To do ▸
Could you copy each line of the listing below that has the word "width"?

##### Source information

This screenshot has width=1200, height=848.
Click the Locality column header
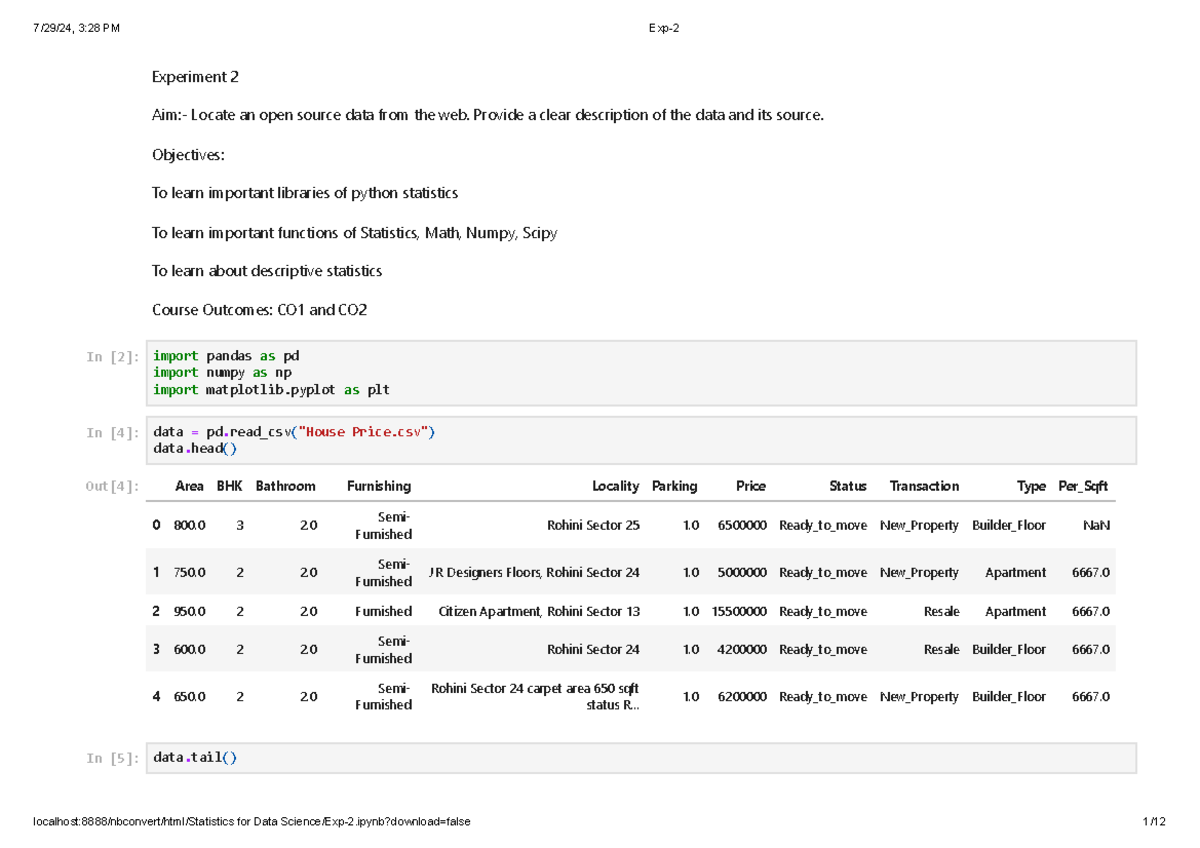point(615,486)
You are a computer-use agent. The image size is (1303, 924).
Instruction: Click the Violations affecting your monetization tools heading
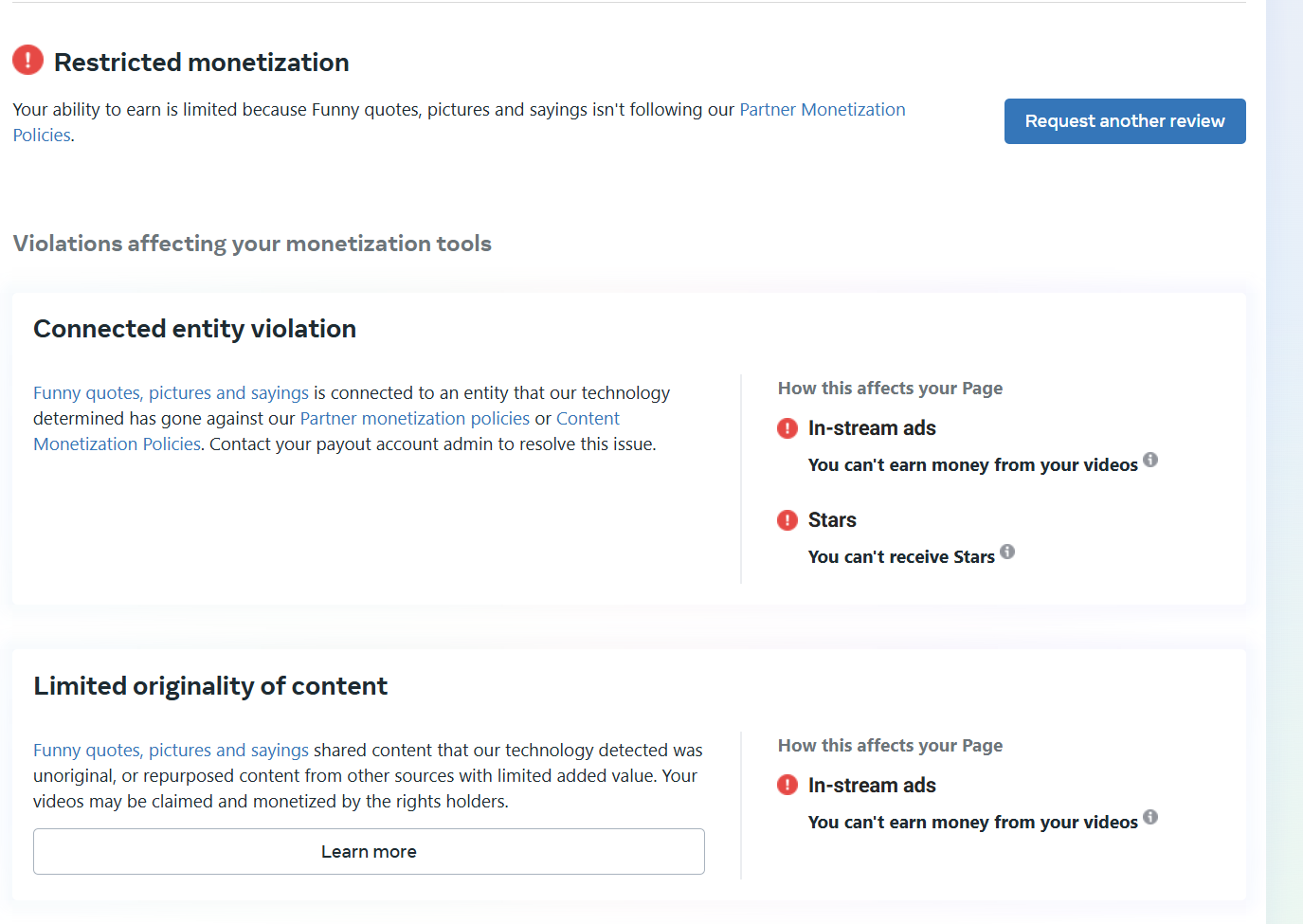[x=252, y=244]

##########
##### Source information

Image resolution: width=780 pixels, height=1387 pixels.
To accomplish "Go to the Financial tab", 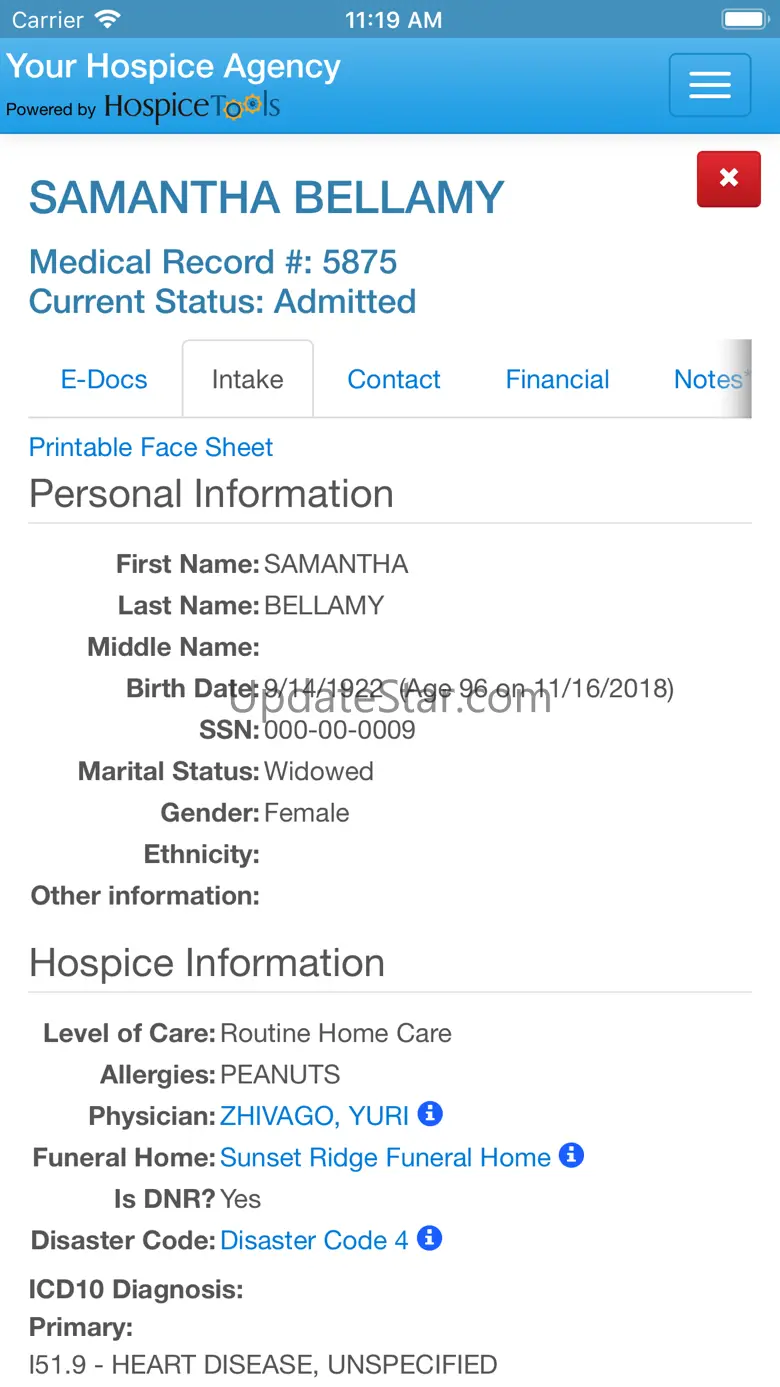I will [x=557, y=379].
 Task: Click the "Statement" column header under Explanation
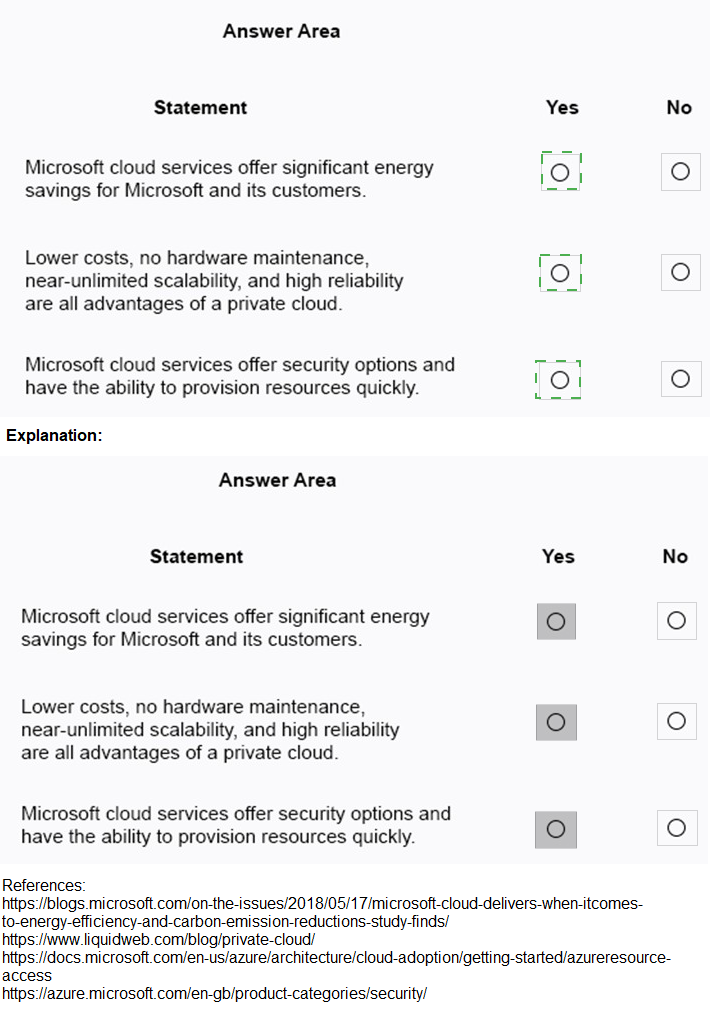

##########

Task result ▸
This screenshot has width=1200, height=848.
Image resolution: width=780 pixels, height=1387 pixels.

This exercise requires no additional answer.